### Your task
Give again, exactly as written, each line of the material below starting at the line that contains "This screenshot has width=1280, height=800." and ending at the line that contains "Filter the leaderboard by Women". Both ends count, and no other line does.

****************************************

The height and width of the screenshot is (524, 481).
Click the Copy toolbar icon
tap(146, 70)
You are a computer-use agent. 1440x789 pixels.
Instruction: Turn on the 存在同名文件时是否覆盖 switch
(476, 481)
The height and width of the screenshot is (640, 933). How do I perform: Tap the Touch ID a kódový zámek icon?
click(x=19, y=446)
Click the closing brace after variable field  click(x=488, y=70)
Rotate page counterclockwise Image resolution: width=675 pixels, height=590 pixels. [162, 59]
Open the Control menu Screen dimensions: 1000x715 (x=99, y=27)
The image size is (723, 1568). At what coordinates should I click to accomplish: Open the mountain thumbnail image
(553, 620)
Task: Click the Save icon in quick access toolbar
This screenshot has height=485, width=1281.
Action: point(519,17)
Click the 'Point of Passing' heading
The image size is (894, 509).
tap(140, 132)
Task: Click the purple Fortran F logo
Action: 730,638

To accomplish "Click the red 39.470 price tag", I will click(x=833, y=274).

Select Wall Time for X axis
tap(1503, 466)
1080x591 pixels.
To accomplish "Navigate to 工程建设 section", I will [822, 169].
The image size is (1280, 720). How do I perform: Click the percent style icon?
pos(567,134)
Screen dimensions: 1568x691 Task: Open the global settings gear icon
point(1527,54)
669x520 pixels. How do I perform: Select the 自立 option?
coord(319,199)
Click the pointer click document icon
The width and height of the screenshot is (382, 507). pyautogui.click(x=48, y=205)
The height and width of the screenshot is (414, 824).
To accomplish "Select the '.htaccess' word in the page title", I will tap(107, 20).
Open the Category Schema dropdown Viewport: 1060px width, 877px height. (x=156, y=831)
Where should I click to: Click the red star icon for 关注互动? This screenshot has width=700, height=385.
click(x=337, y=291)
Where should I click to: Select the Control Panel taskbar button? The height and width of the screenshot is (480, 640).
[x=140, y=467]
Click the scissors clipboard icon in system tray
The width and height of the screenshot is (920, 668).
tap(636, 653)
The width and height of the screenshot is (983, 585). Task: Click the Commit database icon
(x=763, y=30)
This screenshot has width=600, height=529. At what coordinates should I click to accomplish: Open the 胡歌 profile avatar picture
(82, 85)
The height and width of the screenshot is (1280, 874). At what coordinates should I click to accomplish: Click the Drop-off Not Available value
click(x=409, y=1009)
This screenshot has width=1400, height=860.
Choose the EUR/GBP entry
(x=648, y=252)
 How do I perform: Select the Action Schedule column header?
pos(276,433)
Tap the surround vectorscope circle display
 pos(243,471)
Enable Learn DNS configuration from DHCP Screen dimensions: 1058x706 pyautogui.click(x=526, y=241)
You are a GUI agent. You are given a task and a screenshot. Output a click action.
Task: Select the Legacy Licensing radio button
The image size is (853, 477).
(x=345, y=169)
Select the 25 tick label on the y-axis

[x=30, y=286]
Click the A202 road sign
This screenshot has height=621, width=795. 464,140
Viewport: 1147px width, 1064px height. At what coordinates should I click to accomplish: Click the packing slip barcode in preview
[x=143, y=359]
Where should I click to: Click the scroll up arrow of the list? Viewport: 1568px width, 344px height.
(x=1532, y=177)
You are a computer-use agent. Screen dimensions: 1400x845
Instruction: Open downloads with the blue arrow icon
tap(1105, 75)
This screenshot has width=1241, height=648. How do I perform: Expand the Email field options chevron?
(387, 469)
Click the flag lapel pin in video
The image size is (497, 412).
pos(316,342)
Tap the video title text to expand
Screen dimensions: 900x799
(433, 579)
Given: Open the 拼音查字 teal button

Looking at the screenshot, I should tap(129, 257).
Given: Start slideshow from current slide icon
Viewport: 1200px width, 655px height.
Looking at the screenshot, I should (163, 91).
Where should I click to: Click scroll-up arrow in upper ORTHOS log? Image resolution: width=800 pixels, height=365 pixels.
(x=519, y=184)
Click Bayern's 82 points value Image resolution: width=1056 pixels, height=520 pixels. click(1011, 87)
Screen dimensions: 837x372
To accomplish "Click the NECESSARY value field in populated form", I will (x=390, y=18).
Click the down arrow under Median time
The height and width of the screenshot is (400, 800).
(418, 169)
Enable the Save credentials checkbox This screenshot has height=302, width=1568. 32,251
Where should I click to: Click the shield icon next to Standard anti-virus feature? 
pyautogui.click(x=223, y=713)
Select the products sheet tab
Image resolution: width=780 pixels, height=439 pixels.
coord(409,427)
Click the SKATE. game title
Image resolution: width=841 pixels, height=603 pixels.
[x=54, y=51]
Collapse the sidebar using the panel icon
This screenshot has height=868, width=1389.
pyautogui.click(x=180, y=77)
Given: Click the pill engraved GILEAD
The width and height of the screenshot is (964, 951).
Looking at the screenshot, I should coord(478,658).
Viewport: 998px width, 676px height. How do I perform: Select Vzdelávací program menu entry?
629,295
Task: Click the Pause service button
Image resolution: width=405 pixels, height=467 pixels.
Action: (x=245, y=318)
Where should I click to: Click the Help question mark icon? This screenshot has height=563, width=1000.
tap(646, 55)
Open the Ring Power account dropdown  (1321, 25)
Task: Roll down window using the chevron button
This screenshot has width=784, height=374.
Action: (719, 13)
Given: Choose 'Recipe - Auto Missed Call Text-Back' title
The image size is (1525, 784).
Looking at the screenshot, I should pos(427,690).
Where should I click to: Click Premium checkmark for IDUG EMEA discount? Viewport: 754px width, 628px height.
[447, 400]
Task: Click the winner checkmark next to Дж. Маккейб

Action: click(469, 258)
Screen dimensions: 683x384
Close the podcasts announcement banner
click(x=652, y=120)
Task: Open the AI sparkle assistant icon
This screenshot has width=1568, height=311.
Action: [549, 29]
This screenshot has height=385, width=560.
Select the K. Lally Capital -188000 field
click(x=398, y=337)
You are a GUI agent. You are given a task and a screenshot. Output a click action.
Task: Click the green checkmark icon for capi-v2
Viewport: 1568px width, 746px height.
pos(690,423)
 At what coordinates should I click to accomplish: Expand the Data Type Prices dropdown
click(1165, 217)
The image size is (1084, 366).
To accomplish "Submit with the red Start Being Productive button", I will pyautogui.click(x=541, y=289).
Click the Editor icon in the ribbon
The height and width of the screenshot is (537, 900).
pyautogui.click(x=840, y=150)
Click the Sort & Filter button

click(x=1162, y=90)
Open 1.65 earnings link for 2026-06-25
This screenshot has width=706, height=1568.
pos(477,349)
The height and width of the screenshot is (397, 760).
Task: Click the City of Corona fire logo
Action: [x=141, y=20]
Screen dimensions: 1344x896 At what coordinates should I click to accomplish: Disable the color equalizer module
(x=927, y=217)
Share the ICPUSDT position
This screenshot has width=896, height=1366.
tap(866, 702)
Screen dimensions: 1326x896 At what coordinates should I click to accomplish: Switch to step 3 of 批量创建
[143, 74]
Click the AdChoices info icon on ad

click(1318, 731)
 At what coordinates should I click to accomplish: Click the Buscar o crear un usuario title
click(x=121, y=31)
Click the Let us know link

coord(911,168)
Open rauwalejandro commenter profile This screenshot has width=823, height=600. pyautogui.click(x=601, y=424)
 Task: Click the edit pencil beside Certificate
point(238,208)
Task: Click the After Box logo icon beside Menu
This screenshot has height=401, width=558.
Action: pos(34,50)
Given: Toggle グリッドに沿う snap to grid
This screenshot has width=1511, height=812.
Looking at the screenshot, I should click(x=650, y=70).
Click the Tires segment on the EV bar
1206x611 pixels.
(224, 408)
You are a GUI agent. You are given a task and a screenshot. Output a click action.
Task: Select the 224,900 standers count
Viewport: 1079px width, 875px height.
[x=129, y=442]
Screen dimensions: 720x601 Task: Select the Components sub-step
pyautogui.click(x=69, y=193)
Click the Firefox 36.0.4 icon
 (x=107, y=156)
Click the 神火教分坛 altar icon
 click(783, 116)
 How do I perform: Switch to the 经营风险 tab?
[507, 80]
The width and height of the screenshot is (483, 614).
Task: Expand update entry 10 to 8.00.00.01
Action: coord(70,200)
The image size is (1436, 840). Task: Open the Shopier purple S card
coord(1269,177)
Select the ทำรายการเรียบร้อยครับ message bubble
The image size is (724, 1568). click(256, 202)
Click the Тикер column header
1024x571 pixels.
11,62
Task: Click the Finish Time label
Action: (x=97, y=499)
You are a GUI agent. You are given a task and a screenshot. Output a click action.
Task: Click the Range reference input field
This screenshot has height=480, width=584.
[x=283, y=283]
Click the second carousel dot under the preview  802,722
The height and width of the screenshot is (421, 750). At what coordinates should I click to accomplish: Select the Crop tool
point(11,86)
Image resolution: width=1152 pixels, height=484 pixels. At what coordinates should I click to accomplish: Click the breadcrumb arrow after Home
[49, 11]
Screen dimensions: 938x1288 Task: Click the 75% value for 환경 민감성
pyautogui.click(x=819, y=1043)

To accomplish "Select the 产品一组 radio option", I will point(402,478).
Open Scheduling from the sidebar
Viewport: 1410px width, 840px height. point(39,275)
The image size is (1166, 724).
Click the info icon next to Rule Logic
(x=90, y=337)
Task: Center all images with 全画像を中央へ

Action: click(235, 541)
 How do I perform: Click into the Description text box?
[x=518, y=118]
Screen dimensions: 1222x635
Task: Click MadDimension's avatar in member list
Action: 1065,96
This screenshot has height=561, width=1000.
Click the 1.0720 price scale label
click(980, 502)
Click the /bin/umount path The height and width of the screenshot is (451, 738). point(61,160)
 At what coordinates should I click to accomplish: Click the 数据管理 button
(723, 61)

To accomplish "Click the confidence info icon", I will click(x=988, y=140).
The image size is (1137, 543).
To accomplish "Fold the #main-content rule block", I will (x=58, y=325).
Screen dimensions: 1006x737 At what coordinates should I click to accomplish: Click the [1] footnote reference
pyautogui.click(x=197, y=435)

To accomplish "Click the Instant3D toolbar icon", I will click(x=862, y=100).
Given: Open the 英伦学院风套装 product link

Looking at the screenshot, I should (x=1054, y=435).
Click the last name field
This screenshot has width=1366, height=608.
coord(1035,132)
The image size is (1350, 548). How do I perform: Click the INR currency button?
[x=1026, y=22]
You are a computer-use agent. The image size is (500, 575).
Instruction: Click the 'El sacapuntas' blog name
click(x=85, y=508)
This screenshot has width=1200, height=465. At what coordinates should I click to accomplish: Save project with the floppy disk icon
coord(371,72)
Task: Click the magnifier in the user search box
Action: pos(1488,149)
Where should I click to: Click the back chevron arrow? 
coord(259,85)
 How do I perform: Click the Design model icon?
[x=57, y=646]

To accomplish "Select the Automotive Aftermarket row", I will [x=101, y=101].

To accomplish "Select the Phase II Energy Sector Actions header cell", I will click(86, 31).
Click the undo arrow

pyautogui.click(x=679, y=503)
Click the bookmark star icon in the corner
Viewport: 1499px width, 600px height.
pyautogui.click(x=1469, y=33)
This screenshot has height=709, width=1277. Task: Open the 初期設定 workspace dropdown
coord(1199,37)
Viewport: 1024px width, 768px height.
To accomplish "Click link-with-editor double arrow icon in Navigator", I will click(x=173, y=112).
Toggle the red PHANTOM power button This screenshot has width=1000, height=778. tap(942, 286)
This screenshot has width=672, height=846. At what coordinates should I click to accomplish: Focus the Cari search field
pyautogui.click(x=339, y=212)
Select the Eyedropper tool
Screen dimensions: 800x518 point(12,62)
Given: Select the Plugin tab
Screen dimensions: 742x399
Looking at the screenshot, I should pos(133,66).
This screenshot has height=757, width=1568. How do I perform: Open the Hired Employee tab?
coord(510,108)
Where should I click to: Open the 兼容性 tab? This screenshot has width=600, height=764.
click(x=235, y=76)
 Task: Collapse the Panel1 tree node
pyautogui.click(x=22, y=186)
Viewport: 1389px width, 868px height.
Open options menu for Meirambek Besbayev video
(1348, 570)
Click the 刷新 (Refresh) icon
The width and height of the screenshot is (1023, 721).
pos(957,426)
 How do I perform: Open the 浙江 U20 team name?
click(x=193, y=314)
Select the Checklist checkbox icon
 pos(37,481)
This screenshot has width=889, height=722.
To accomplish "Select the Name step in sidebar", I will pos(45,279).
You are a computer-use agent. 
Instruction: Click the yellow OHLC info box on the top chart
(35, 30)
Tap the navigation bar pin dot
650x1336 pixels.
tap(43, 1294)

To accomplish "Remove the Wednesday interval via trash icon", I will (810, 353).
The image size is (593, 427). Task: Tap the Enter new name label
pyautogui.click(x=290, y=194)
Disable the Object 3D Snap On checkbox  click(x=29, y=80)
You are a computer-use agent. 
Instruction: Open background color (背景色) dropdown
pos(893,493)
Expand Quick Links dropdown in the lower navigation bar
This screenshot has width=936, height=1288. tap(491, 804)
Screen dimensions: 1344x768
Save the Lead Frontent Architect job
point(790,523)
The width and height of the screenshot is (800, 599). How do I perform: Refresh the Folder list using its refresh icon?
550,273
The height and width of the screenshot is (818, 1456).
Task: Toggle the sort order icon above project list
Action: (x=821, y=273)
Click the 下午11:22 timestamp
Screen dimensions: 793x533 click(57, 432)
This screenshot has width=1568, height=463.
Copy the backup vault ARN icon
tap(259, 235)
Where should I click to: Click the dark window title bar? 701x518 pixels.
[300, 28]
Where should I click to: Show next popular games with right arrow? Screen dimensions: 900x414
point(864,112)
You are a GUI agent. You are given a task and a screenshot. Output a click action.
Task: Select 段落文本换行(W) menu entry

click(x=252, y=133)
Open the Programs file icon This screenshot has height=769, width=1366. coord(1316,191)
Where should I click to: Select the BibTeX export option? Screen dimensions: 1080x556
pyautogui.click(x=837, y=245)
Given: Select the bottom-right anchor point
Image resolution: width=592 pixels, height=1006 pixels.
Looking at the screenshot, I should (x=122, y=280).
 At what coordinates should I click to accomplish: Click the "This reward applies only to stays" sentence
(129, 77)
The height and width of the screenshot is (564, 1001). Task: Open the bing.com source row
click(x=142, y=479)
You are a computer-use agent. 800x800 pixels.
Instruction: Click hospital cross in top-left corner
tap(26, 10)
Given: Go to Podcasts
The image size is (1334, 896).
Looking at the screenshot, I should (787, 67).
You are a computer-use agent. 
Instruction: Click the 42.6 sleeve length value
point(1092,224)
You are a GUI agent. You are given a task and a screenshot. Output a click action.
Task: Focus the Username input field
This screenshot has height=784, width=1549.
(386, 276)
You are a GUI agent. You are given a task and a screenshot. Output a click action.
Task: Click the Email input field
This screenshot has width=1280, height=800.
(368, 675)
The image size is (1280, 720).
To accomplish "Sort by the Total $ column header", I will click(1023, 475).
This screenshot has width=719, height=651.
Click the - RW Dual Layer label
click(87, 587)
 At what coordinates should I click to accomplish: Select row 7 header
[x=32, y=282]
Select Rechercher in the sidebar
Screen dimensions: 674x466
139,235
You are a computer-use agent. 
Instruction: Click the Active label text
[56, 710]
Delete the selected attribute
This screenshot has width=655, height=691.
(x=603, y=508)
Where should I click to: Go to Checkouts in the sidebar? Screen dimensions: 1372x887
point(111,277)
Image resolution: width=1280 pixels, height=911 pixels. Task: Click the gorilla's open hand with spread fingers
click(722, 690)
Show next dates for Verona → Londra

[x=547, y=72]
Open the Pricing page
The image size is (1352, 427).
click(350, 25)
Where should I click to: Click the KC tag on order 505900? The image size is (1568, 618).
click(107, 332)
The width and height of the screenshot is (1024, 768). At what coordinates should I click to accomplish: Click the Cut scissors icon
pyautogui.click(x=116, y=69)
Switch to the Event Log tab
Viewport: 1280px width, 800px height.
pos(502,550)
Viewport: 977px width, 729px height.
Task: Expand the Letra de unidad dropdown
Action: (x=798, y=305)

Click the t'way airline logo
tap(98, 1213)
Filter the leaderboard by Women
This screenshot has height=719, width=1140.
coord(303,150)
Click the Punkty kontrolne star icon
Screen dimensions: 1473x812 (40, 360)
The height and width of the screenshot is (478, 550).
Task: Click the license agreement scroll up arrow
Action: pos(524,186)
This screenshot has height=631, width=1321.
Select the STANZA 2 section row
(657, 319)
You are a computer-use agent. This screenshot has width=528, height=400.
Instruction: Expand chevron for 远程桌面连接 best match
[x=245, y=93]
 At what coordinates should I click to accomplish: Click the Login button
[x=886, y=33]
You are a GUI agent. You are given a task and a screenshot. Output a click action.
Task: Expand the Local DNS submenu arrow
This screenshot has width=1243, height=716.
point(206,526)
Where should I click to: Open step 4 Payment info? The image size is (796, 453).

****************************************

### Output
This screenshot has width=1280, height=800.
(368, 675)
The image size is (1280, 720).
To accomplish "Sort by the Total $ column header", I will click(1023, 475).
This screenshot has width=719, height=651.
Click the - RW Dual Layer label
click(87, 587)
 At what coordinates should I click to accomplish: Select row 7 header
[x=32, y=282]
Select Rechercher in the sidebar
Screen dimensions: 674x466
139,235
You are a computer-use agent. 
Instruction: Click the Active label text
[56, 710]
Delete the selected attribute
This screenshot has width=655, height=691.
(x=603, y=508)
Where should I click to: Go to Checkouts in the sidebar? Screen dimensions: 1372x887
point(111,277)
Image resolution: width=1280 pixels, height=911 pixels. Task: Click the gorilla's open hand with spread fingers
click(722, 690)
Show next dates for Verona → Londra

[x=547, y=72]
Open the Pricing page
The image size is (1352, 427).
click(350, 25)
Where should I click to: Click the KC tag on order 505900? The image size is (1568, 618).
click(107, 332)
The width and height of the screenshot is (1024, 768). At what coordinates should I click to accomplish: Click the Cut scissors icon
pyautogui.click(x=116, y=69)
Switch to the Event Log tab
Viewport: 1280px width, 800px height.
pos(502,550)
Viewport: 977px width, 729px height.
Task: Expand the Letra de unidad dropdown
Action: (x=798, y=305)

Click the t'way airline logo
tap(98, 1213)
Filter the leaderboard by Women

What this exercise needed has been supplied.